3 min read

Sol 3571: We’ll Take a Little Bit of Everything Please!

This image looking at the TARS was taken by Left Navigation Camera onboard NASA's Mars rover Curiosity on Sol 3570.
Left Navigation camera image, from sol 3570, looking back at the TARS and tricky traverse.
NASA/JPL-Caltech.

Today we planned a single sol plan cramming lots of science into a small plan, before driving in the afternoon. The workspace here has flat-lying bedrock, sometimes with visible laminations or with raised ridges, with some patches of rougher textured (chaotic looking) material overlying the bedrock and lots of float rocks. So – rather than choose between them – we are doing a bit of everything!

ChemCam will use LIBS to look at the composition of representative bedrock here, at the target “Buck Island,” which will also be imaged by Mastcam. MAHLI will analyze the target “Raimundo,” on a raised patch of knobbly, rough textured material. Mastcam will image both Raimundo and the surrounding bedrock, capturing some of the smaller, laminated float pebbles just in front of the rover. Mastcam will also image some raised ridges, potentially fracture zones, at “Kuyuwini” in the direction of our drive. Unfortunately, we couldn’t add APXS to this plan, as the mornings are too warm to run APXS right now, so the APXS team (myself included) are looking forward to getting some nice cold evening integrations later in the week.

The Mastcam target “Cairiri” is a nice bonus target for us too. On Earth, when geologists go to examine a new area, we bring hammers to break rocks open, to see what the interior looks like. When you stand on a rock surface, the colour may be red or brown or green – but often you are looking at the effect of weathering and not the rock as it would have been when it was “fresh.” Additionally, on Mars, the fine red martian dust can conceal and hide features. Sadly, Curiosity doesn’t have an actual hammer on board, but sometimes, as we drive over bedrock, the rover’s wheels can cause fragments to break off or break open. The target Cariri looks like it is comprised of nodular material that was crushed as we drove over it. Mastcam will image this, in the hopes that we see some of the internal structure of the nodules.

The environmental theme group (ENV) will undertake some environmental measurements, such as tau measurements (to quantify the amount of dust in the atmosphere), before we drive onwards to our next location.

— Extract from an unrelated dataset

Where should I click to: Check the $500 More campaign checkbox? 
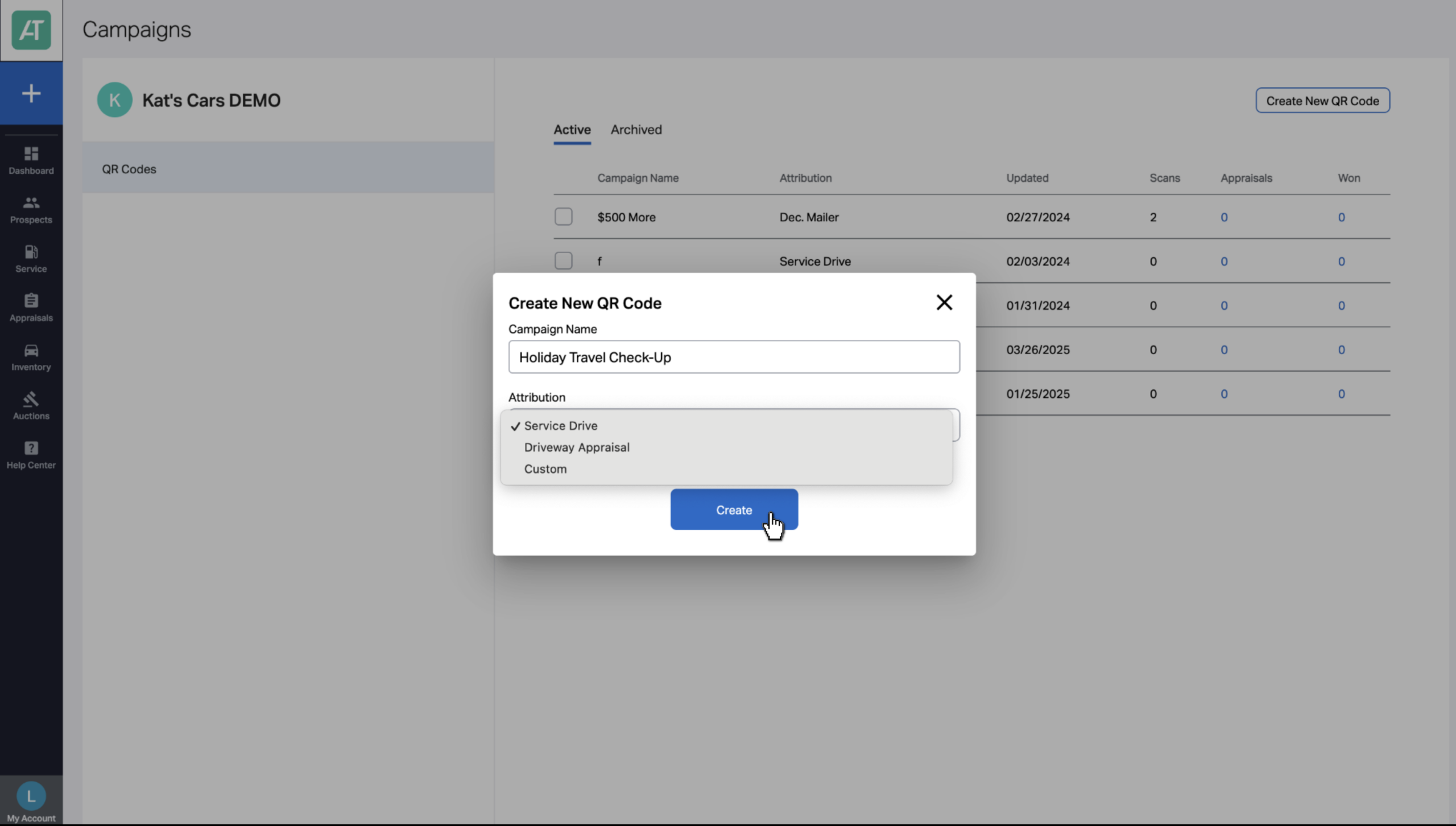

We are past the worst of the transverse aeolian ridges or sand ripples (“TARS”), just outside the thinnest part of Paraitepuy pass. It is satisfying to look back and see where we have just come from, through sand and rocks, through challenging terrain (in the accompanying Navcam image). The drive path forward is still slow going, but our current end goal is in sight now. We have been eyeing a patch of paler appearing rocks for some time, so our plan is to get to those and start figuring out why they appear and how they relate to the surrounding buttes: “Bolivar” (behind us on our right hand side), “Deepdale”(behind us on our left side) and “Orinoco,” “Kukenán” and “Chenapau” (left to right, ahead of us).